[START OF Records for processing]

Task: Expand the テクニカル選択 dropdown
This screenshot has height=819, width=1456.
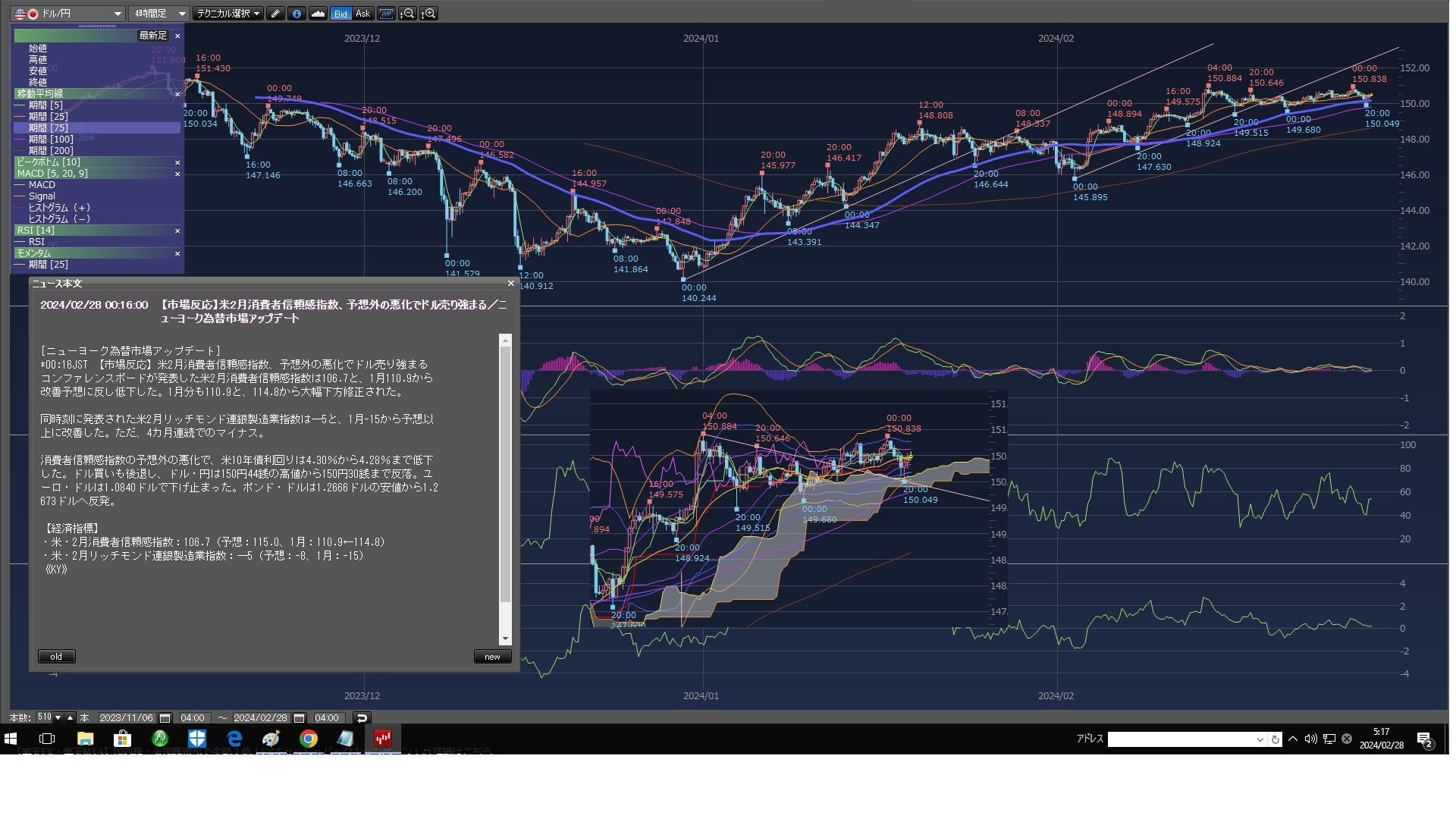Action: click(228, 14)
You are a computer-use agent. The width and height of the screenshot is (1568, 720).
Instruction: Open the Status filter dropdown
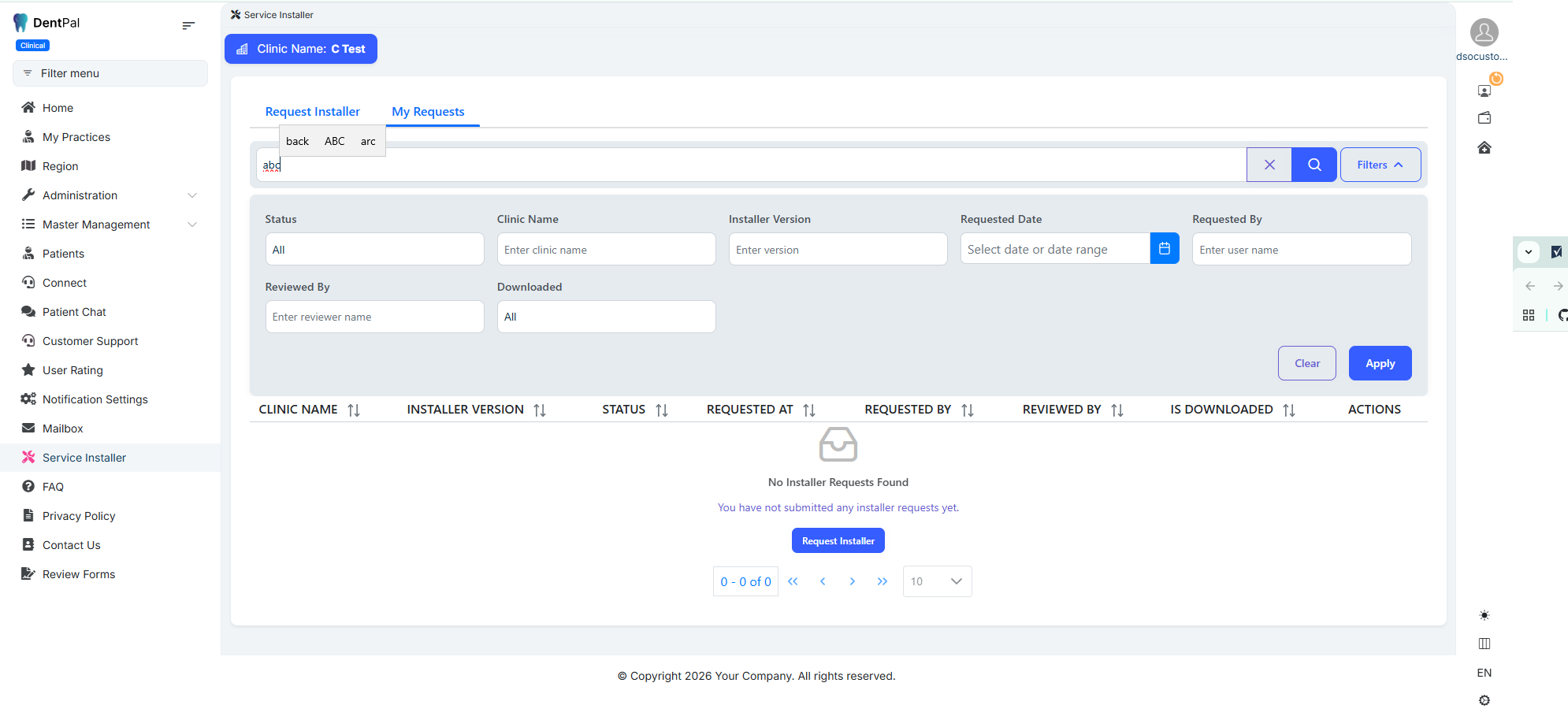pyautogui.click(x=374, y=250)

[END OF Records for processing]

Task directions
Recast the records above as a JSON list of strings, one string per line, skipping blank lines and leaving out the pictures.

Response to this task
[
  "Task: Expand the テクニカル選択 dropdown",
  "This screenshot has height=819, width=1456.",
  "Action: click(228, 14)",
  "You are a computer-use agent. The width and height of the screenshot is (1568, 720).",
  "Instruction: Open the Status filter dropdown",
  "pyautogui.click(x=374, y=250)"
]